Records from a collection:
__________
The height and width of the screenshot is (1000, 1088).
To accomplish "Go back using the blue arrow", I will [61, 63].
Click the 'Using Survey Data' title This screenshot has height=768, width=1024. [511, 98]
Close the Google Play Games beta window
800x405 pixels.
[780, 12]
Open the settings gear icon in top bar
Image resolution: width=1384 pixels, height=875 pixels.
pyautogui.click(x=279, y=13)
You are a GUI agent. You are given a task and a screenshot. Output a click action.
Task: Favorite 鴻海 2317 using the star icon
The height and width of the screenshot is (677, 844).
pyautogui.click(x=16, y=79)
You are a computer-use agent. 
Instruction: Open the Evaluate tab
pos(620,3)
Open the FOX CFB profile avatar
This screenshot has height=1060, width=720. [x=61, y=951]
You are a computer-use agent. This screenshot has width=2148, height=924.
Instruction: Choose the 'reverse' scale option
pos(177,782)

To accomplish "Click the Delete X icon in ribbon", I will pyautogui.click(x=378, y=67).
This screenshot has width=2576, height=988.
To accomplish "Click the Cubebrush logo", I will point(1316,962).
__________
- _ACTION ITEM_: Whenever the word "computer" shows up in a line of the entries above, copy that line.

- _THE ANSWER_:
You are a computer-use agent. 
You are a computer-use agent. This screenshot has width=2148, height=924.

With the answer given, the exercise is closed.